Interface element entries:

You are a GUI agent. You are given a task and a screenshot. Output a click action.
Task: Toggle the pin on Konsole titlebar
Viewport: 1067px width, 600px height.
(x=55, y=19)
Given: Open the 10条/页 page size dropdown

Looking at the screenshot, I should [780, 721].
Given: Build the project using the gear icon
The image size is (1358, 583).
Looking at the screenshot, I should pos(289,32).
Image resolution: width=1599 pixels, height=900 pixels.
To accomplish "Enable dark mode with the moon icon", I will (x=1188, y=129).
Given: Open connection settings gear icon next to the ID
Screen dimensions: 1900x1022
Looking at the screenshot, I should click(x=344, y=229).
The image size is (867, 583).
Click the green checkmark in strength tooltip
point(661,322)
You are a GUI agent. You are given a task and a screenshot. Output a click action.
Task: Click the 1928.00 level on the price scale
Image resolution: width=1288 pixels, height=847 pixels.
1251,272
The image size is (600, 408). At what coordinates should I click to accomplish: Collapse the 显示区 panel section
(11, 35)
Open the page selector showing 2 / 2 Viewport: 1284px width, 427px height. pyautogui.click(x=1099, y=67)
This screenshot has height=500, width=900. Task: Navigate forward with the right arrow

* Stated problem *
Rewrite everything from the start of the entries down to the line containing "point(661,322)", swapping "gear icon" for "cog icon" and leaving the rest untouched.

* Output for this exercise *
You are a GUI agent. You are given a task and a screenshot. Output a click action.
Task: Toggle the pin on Konsole titlebar
Viewport: 1067px width, 600px height.
(x=55, y=19)
Given: Open the 10条/页 page size dropdown

Looking at the screenshot, I should [780, 721].
Given: Build the project using the cog icon
The image size is (1358, 583).
Looking at the screenshot, I should pos(289,32).
Image resolution: width=1599 pixels, height=900 pixels.
To accomplish "Enable dark mode with the moon icon", I will (x=1188, y=129).
Given: Open connection settings cog icon next to the ID
Screen dimensions: 1900x1022
Looking at the screenshot, I should click(x=344, y=229).
The image size is (867, 583).
Click the green checkmark in strength tooltip
point(661,322)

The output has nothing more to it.